A recent announcement by the Malaysian government requiring employers to buy health insurance coverage for migrant workers effective this month is positive. Yet, this mandate, though it ostensibly benefits migrant workers, is being implemented mainly because of the high amount of unsettled public hospital bills by employers, totaling RM18 million (US$5.8 million) as at November 2010. To date, the details of the health insurance, apart from the annual premium of RM120, have not been made known to the public.

There are three main policy contexts in which migrant inflows are affected through the ‘price’ (labour cost encompassing wages, non-wages and other intangible benefits) effect.

The provisions outlined in the specified Acts that are applicable to migrants need to be reviewed to ensure equal protection for the former with that of their local counterparts. Of importance are the compensations meted out under the Workmen’s Compensation Act 1952. The compensation packages, offered to foreigners in the event of workplace injuries, need to be revised upwards as the payment is too low in comparison with the SOCSO plan for local workers. Equal treatment of migrants with that of local workers will tax away any undesirable cost saving gains borne by employers.

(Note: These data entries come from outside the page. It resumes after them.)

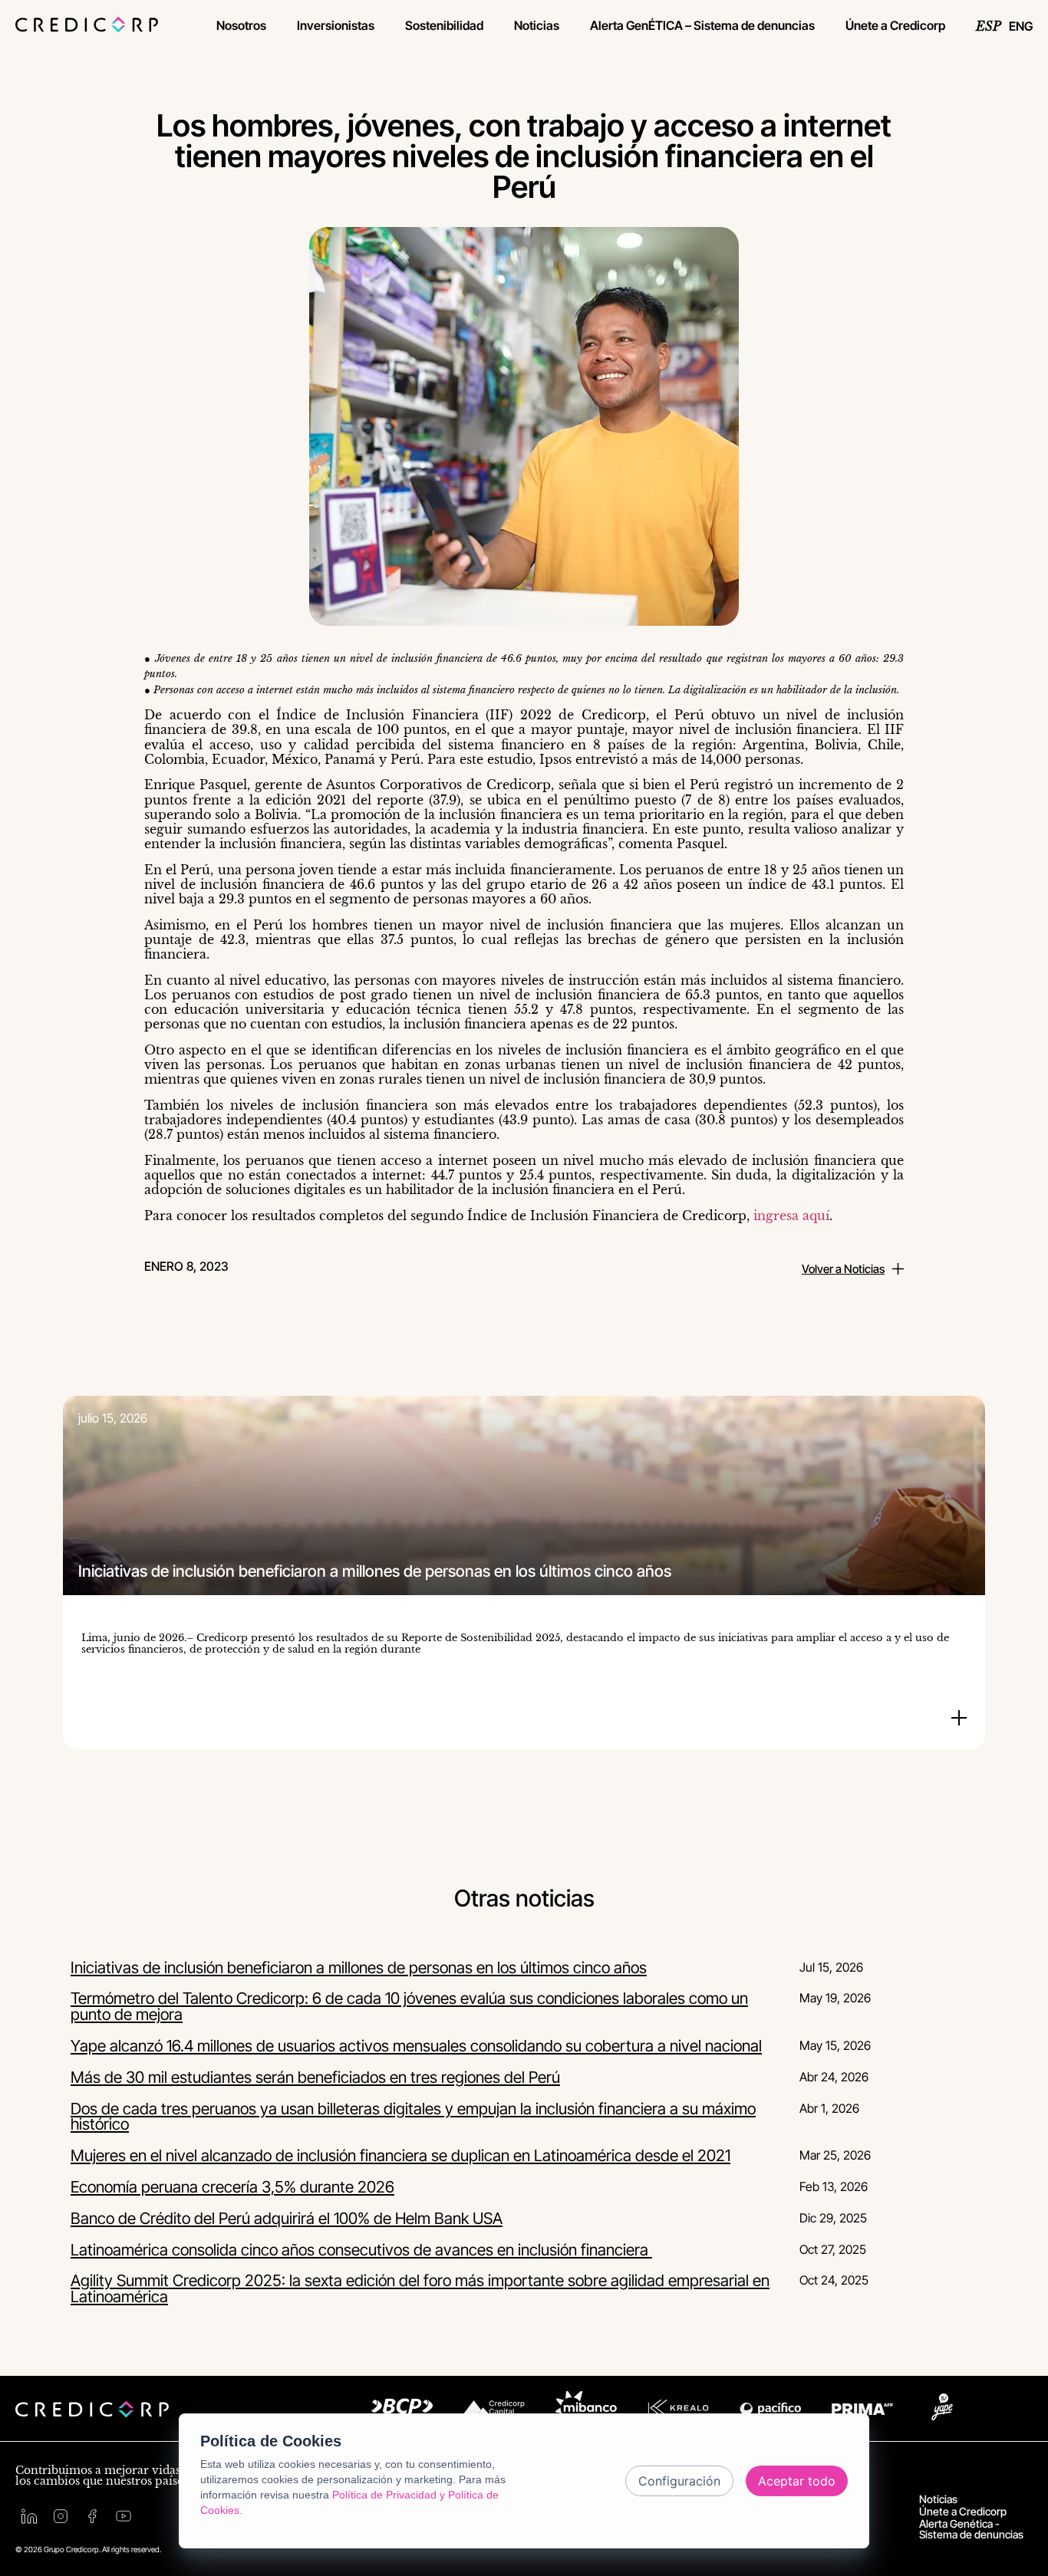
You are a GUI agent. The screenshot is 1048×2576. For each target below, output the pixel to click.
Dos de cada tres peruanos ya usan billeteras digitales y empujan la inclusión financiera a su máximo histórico (413, 2116)
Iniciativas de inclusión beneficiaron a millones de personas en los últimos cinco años (359, 1967)
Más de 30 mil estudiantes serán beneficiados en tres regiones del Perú (315, 2077)
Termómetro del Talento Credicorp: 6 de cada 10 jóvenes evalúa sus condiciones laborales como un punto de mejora (409, 2006)
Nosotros (241, 25)
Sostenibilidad (444, 25)
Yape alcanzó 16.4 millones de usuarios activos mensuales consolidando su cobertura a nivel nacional (416, 2045)
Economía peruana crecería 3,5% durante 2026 (232, 2186)
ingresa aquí (791, 1215)
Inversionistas (335, 25)
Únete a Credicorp (895, 25)
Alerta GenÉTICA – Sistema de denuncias (702, 25)
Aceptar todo (796, 2481)
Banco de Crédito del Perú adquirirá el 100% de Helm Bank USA (287, 2218)
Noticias (536, 25)
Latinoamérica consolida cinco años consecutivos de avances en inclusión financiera (361, 2249)
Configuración (679, 2481)
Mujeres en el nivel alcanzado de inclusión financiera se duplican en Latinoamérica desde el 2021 (400, 2155)
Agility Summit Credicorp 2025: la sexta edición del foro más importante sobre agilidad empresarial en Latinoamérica (420, 2288)
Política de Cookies (270, 2441)
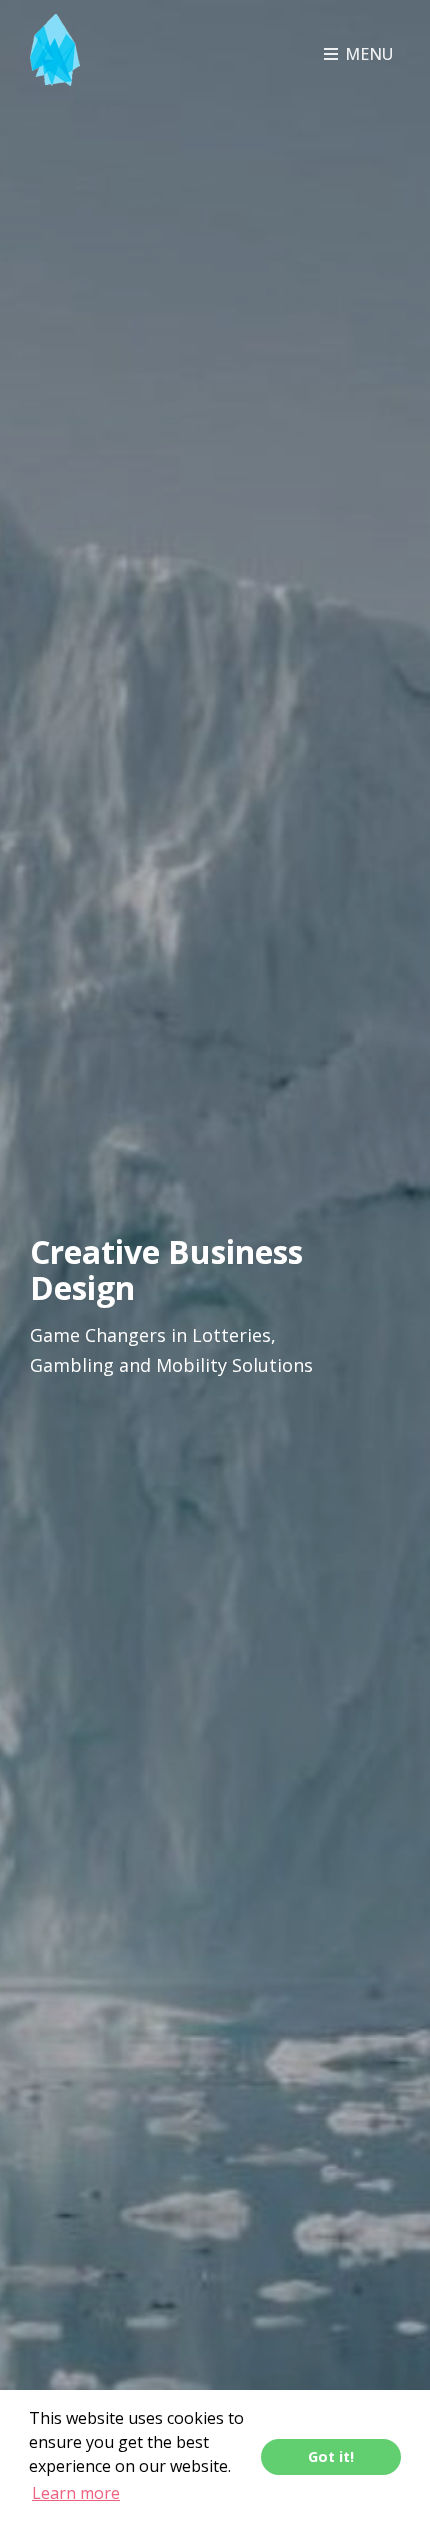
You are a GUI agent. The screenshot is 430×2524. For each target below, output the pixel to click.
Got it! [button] (331, 2456)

The government is also studying a proposal to increase the levy for migrant workers, with differing rates across skills and sectors. The current annual levy system suffers from several shortcomings. In the case of manufacturing, an annual levy of RM1200 and RM960 (based on the latest revision in August 2005) is imposed on migrant workers in Peninsular and East Malaysia respectively. A blanket levy for manufacturing is not feasible given that the dependence on migrant workers varies considerably across industries.

The final policy issue also under consideration is minimum wages. The Malaysian Trade Union Congress has been pressuring the government to introduce a minimum wage of RM900, plus cost of living allowance of RM300, to attract local workers and reduce the dependence on migrant workers. The key challenge is to identify the appropriate rate for minimum wages as the proposed rate matches up to a basic wage of a semi-skilled worker in Malaysia, lest displacement of jobs may post a greater problem as higher wages relative to neighbouring countries attract more migrant inflows. The argument that a minimum wage will reduce the dependency on migrant workers is debatable and can somewhat be counterproductive given that: first, migrant workers may increase instead of decrease unless transaction costs (such as work permits and levies) are increased sufficiently to render them unattractive; second, local workers may still not be willing to undertake 3-D (dirty, difficult and dangerous) jobs, and even if they do, workers’ productivity with minimum wages becomes another concern; third, the problem of non-compliance and abuse by the various stakeholders which has plagued in-migration in Malaysia to date may worsen as unscrupulous employers resort to illegal workers to undercut cost of competitors.

The core problem is a lack of a comprehensive migrant worker policy and weak governance structures. The Malaysian case is a classic case of the failure of decentralisation in the recruitment and placement of migrant workers, in addition to lack of enforcement of existing regulations by various stakeholders.

Evelyn Devadason is Visiting Fellow at the Australian National University and Associate Professor at the University of Malaya.